The Carver with the classic Jonesport-Beals bloodlines – daughter of Dwight, a four-time state champ – a girl who torched opposing Class D teams en route to a state championship of her own.

She was the most athletic girl on the court. The go-to player. The franchise. The one who, when things aren’t going well, meets anxious eyes with a hard glare and makes the play.

Help us, the eyes used to say. Show us. Take us with you.

That Sandi Carver, now a University of Maine junior, showed up on Saturday.

She’s quick to point out that on the Black Bears, there is only one franchise. As the entire state knows, that’s Cindy Blodgett.

But when Blodgett picked up her third foul and left the game with 8:37 to go in the first half, two things happened in rapid succession.

First, the Bears fell behind Vermont 32-26 in the battle for the America East championship.

Second, Carver – who had victimized the Catamounts with exactly five points in two previous games this season – went nuts.

And the junior captain’s three-minute flurry is just as responsible for the Black Bears’ third straight trip to the NCAA tournament as Blodgett’s 37 points, or Jamie Cassidy and Stacey Porrini’s combined 22.

This was a genuine moment. An opportunity missed, and one taken. For three minutes, the 5-foot-9 Carver was back on Beals Island, taking the rock to the hole in someone’s dooryard. Maybe it was Billy Look in the way. Maybe it was one sister or another. Didn’t matter.

Hunched over in her unique style, muscular shoulders clenched, target in sight, Carver was the franchise again.

“I just knew they were coming to me,” Carver said. “I was the one who needed to get it done and needed to lift the team up.”

Three times she drove the right baseline, and once she headed up the gut. With 6:37 to go before halftime, she pulled up and nailed a five-footer, absorbed a hack by Vermont’s Alex Lawson, and nailed the foul shot. It was 32-29 and the Bears were breathing.

On the next possession, she gathered in a Cassidy blocked shot, raced coast-to-coast, and made the layup while being fouled by Holly Harris. Another free throw made it 32-all with 6:05 to go, and the Bears were panting.

Next time down, another baseline drive found the net. 34-32. Blodgett whooped and hollered, enjoying the scene from the bench.

“I guess I probably shouldn’t say this, but I was really enjoying it from a spectator’s point of view,” Blodgett said. “I was very excited. I was like, `Go!’

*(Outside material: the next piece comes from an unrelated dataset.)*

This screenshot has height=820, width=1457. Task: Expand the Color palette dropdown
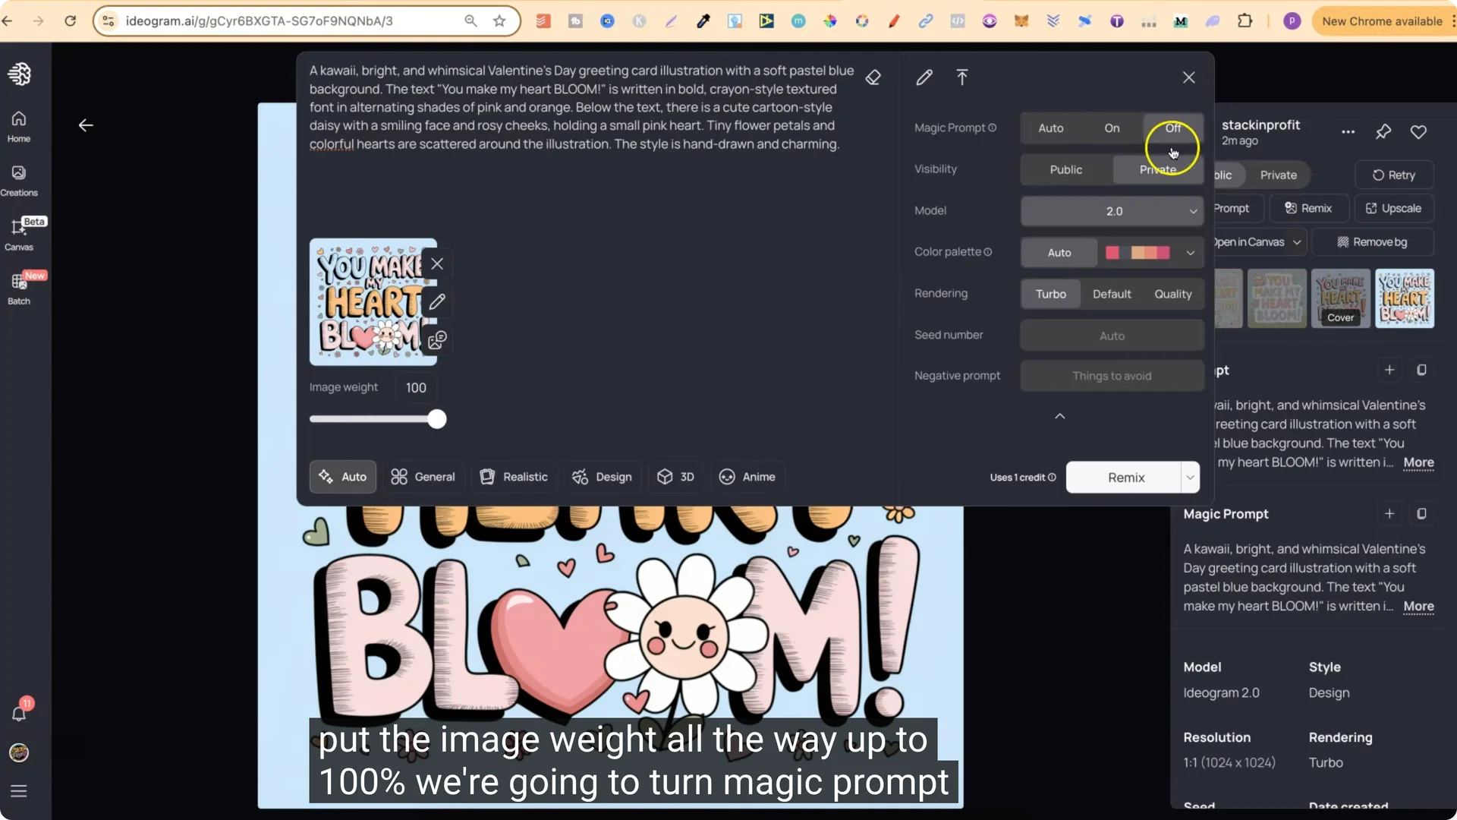[x=1189, y=252]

“I was cheering, and I really enjoyed cheering at the time.”

A pause, and Blodgett put on a rural Maine dialect, grin planted on her face.

“Because I knew I weren’t going back in for a while.”

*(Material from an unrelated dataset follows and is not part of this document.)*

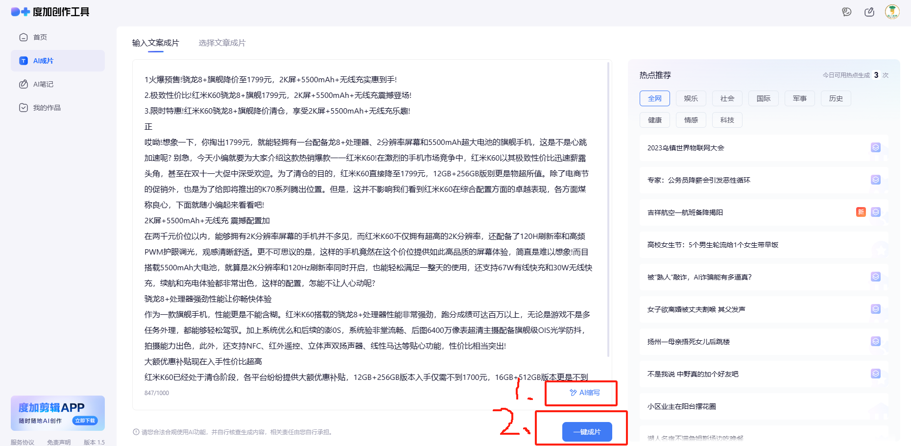Switch to the 输入文案成片 tab
The height and width of the screenshot is (446, 911).
pos(155,43)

A little later, after two Vermont hoops, Carver knifed to the hoop for her third conventional three-point play at the 3:37 mark. The Bears led by one when Blodgett came back on the ensuing dead ball. The moment was over.

Carver would finish with 15 points, a spot on the all-tournament team, and another league title. The individual award was a reflection of the importance of her eruption – she only scored eight points in the rest of the tourney, but had 11 during the magic three minutes.

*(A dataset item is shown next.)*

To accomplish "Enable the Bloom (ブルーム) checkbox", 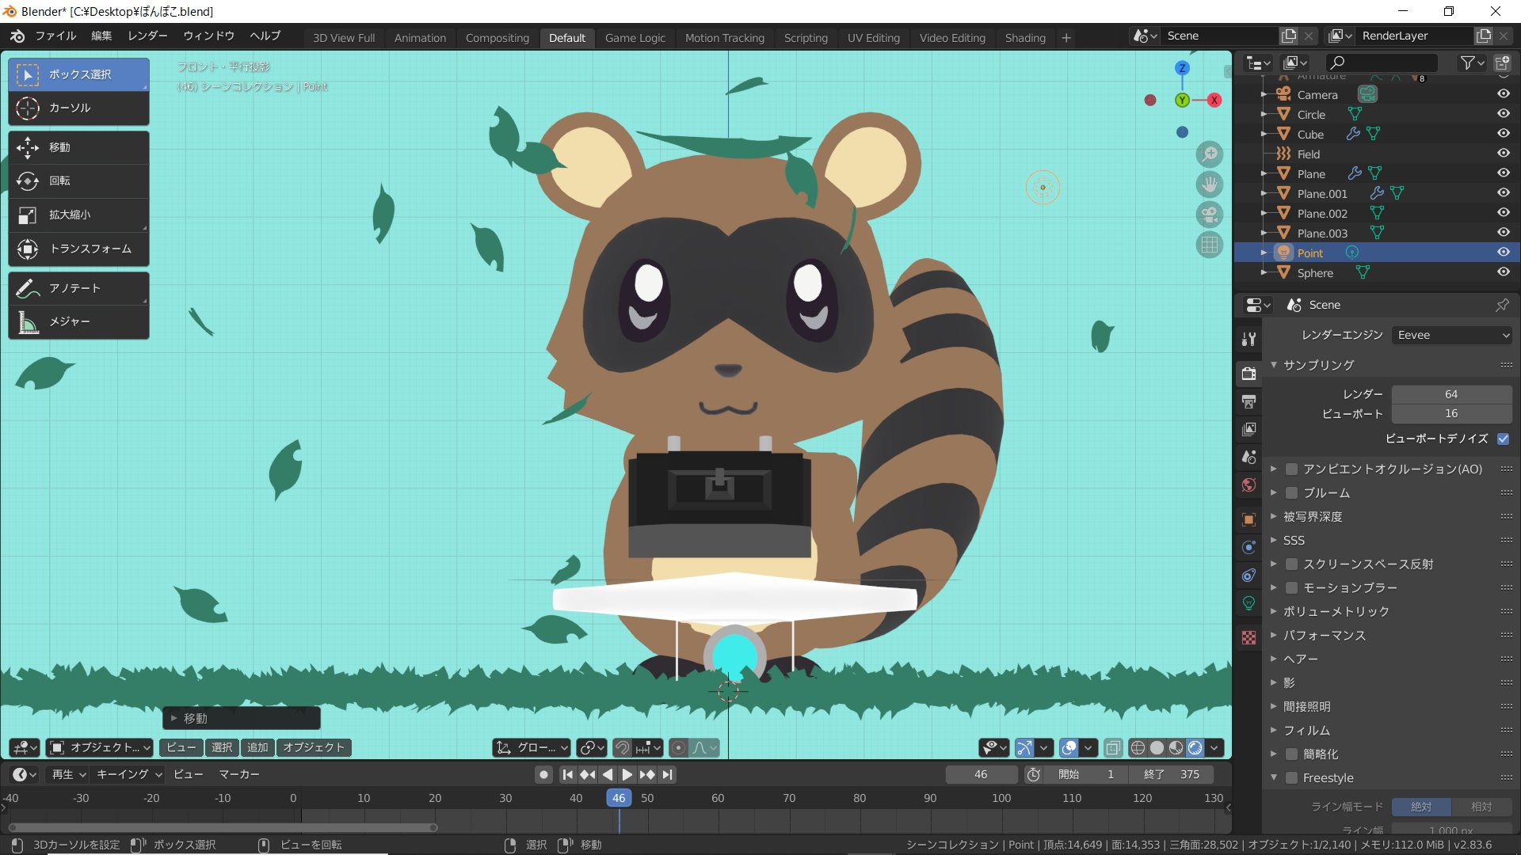I will tap(1291, 492).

“We knew we had an opportunity,” UVM’s Lawson said. “We knew that that would be our chance to get ahead by 10. And once we got ahead by 10, we would hopefully maintain it.”

Carver said coach Joanne Palombo-McCallie has begged, ordered, and pleaded for her to drive to the hoop with the ball. The ministrations have even taken the form of Palombo asking her to please, please, please pick up an offensive foul.

The Vermont players didn’t think it would happen.

“We had a special thing to get help on the weak side on Blodgett,” Kate Cronin said. “We didn’t expect Carver to come out [and play like she did].”

Carver said Palombo convinced her long ago that driving to the hoop would work. But doing so has been tough.

“She’s been pounding it into my head, and it’s been frustrating that I’m not getting it done,” Carver said.

The academic leader, a solid captain, and starter of 28 games, Carver hasn’t vanished this year. Her production is up a little from last year in every catagory.

But while she said she has proud of what she’s done off the court, as a leader and a friend, on-court performance has been a concern.

“I’ve been working desperately hard to take that on the court, because I know I can,” she said. “I just hadn’t broken through. But tonight was the night.”